Prosegui l'intervista sulla musica popolare tradizionale, riprendendo dopo l'ultima domanda riportata.

[BRANO ESTRATTO]:
╭──

Quali metodologie di indagine utilizza?

Andando di paese in paese alla ricerca delle antiche ballate popolari. Ad esempio in Calabria, nei paesi in cui c'è il ‘mastro a ballu' ed è tipica la ‘rota', ho scoperto ‘chitarra battente', lo strumento tipico della tarantella, insieme con il tamburello, le castagnette o nacchere, la zampogna e più recentemente l'organetto. Oggi per fortuna i liutai hanno ricominciato a realizzarla ed è uno strumento fondamentale per i miei concerti. Tutto è iniziato quando ho sentito un disco di Alan Lomax, che negli anni ‘50 fece una vasta opera di registrazioni sul campo in Italia.

Il suo prossimo lavoro?

Una raccolta di brani sull'argomento della ‘Questione meridionale' e dell'Unità d'Italia che uscirà anche in versione dvd. Un repertorio che propone anche alcuni inediti di grande coinvolgimento popolare.

Qual è stata la sua formazione?

Sin da bambino ho studiato musica, prima fisarmonica, poi chitarra classica e successivamente la musica popolare. Una grande scuola, tanto che nella pizzica salentina se il tamburellista non suona bene e non riesce a far guarire il malato, i parenti... lo aspettano fuori di casa. 

Da studioso di musica tradizionale, come vive il rapporto con le nuove tecnologie?

╰──

[Dati sulla posizione di parole ed elementi]:
╭──

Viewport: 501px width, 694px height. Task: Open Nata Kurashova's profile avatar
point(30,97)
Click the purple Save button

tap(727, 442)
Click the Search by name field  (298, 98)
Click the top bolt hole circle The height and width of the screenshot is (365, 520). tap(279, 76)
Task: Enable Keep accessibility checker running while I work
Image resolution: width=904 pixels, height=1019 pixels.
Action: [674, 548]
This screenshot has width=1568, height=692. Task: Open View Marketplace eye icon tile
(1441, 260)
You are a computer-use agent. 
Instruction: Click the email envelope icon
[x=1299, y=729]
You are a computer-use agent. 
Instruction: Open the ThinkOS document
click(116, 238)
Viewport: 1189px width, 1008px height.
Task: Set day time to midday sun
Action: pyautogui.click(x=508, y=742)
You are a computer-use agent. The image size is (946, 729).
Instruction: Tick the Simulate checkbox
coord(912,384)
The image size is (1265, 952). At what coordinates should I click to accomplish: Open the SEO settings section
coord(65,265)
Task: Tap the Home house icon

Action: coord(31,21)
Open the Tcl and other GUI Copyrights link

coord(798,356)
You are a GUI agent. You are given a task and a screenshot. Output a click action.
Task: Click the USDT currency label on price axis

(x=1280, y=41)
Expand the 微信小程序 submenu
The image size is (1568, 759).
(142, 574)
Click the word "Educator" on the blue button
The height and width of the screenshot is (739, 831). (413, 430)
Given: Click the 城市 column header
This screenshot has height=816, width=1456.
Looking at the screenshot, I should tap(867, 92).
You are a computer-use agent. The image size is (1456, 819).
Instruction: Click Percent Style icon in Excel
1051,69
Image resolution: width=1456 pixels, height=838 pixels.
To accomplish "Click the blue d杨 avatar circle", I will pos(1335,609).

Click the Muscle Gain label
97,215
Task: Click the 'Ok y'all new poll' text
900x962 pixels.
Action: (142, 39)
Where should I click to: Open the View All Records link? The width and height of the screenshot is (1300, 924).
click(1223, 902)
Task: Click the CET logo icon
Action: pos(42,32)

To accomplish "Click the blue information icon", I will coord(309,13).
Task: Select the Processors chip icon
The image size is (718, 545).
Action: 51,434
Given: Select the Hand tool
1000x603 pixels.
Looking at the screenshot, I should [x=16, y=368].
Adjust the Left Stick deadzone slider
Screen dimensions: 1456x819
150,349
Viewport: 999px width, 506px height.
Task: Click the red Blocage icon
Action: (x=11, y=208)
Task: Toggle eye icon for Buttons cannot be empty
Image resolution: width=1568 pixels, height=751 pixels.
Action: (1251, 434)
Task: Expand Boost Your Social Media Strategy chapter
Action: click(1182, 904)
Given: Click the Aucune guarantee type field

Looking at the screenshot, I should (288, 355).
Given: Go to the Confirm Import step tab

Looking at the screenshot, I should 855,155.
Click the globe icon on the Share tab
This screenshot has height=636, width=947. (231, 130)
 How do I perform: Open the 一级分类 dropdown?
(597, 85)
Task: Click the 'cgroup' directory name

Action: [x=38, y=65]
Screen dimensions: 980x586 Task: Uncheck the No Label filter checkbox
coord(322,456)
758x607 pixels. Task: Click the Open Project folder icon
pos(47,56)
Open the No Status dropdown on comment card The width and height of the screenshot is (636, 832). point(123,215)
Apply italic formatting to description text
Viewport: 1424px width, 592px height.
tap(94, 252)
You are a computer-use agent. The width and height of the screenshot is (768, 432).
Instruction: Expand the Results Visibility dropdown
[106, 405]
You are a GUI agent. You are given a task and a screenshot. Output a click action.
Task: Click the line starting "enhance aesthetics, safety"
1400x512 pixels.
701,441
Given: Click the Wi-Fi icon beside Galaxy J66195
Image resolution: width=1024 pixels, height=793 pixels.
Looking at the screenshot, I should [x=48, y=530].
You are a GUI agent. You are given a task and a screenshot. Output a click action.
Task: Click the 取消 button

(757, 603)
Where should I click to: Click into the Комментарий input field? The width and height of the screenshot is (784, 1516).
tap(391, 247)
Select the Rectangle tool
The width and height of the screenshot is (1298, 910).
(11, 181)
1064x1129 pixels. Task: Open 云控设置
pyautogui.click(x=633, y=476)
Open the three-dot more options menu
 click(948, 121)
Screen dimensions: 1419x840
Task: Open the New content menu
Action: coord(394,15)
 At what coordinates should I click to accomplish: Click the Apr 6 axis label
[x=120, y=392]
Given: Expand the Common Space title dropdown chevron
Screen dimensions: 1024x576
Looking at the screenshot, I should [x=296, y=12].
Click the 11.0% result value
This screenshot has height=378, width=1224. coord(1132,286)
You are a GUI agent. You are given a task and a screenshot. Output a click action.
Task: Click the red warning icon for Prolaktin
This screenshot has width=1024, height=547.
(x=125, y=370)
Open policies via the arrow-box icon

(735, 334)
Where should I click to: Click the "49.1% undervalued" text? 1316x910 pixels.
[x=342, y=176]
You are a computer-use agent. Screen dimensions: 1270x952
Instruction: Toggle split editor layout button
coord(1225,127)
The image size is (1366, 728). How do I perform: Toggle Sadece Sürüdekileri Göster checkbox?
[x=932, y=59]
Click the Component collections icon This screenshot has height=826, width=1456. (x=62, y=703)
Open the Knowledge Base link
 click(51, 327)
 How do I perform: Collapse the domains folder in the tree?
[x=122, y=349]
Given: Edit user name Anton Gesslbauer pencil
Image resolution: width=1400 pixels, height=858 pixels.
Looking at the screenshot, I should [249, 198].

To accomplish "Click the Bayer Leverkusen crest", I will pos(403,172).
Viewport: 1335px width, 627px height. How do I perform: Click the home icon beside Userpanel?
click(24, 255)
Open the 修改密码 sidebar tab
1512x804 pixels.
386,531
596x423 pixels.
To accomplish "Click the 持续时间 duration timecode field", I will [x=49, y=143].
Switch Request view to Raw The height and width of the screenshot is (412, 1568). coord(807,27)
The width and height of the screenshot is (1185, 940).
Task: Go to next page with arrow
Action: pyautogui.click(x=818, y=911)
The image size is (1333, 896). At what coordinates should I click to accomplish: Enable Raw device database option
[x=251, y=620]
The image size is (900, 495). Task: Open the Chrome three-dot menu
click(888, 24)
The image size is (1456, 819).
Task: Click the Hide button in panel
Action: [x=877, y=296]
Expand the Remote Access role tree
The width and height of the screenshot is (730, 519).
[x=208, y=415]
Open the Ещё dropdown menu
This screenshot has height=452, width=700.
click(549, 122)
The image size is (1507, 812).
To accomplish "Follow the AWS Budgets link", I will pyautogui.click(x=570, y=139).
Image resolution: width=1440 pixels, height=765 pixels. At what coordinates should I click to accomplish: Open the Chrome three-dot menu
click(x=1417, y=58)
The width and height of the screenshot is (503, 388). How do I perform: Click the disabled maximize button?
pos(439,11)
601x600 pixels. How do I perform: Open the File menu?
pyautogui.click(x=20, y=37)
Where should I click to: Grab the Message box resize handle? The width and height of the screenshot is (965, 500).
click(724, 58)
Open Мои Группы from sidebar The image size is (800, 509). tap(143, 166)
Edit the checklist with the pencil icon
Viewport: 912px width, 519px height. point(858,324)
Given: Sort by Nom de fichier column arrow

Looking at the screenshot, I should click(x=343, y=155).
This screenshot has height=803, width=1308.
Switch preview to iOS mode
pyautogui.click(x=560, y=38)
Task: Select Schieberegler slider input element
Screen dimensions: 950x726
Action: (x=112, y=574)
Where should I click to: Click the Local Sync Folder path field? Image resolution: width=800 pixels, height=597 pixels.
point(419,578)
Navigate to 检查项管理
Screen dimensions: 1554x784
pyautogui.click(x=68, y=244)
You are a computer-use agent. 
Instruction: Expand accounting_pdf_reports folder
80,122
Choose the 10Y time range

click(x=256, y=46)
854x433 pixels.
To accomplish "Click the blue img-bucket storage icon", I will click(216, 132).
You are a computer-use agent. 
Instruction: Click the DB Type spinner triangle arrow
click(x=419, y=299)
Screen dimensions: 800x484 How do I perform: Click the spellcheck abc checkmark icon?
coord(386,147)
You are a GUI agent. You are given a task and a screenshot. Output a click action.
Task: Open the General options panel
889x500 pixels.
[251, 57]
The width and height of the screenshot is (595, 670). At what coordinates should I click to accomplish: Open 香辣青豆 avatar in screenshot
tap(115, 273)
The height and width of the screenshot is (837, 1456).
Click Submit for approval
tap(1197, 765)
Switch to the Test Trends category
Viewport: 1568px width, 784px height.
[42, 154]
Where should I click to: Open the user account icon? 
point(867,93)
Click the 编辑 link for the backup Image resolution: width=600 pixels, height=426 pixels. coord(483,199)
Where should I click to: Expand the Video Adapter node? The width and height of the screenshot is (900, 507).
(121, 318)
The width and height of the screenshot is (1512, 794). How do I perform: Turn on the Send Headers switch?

╰──

[IL RISULTATO]:
Va bene il rispetto per la tradizione, ma è importante anche usare i suoni digitali, il computer. Quindi direi che la soluzione ottimale è un mix di strumenti acustici ed elettronici. La musica secondo me è una materia viva, immediata, contemporanea, un insieme di creatività e poesia che non può prescindere dall'uso delle innovazioni. Anche dal punto di vista ritmico la musica ha subito in questi ultimi anni un'importante evoluzione: prima a costringere il musicista a seguire una determinata velocità c'era il metronomo, ora lo stesso strumento è in chiave elettronica, con un griglia da rispettare. È questo il linguaggio del nostro tempo. Proprio in questa chiave ho recuperato la registrazione live di un brano di Domenico Modugno dal titolo ‘Mala razza' e  l'ho inserito nel mio repertorio, riadattandolo alle scansioni di oggi.

Lei ha anche una formazione scientifica, come giudica la ricerca italiana, in particolare quella del Mezzogiorno?

Non penso si possa distinguere una ricerca del Sud da quella del Nord. Oggi per fortuna la ricerca è un'attività globale, internazionale, trasversale. Mi sono laureato in Fisica nucleare con una tesi al Cnr di Frascati e riguardo a questo settore posso dire che rispetto al passato, oggi la ricerca non è più condotta grazie al genio del singolo pioniere, ma da una grande rete organizzativa ed economicala. La ricerca oggi è insomma molto diversa da quella sperimentale di fine Ottocento che apriì nuovi campi di indagine con la scoperta dei raggi X e della radioattività. E anche da quella del '900 che si caratterizza con una serie di scoperte molto legate ai singoli, da Einstein, con la teoria della relatività, a Heisenberg con la nuova teoria anti-deterministica.

Ha mai lavorato come fisico?

No, ma in qualche modo uso la fisica per scrivere le mie melodie.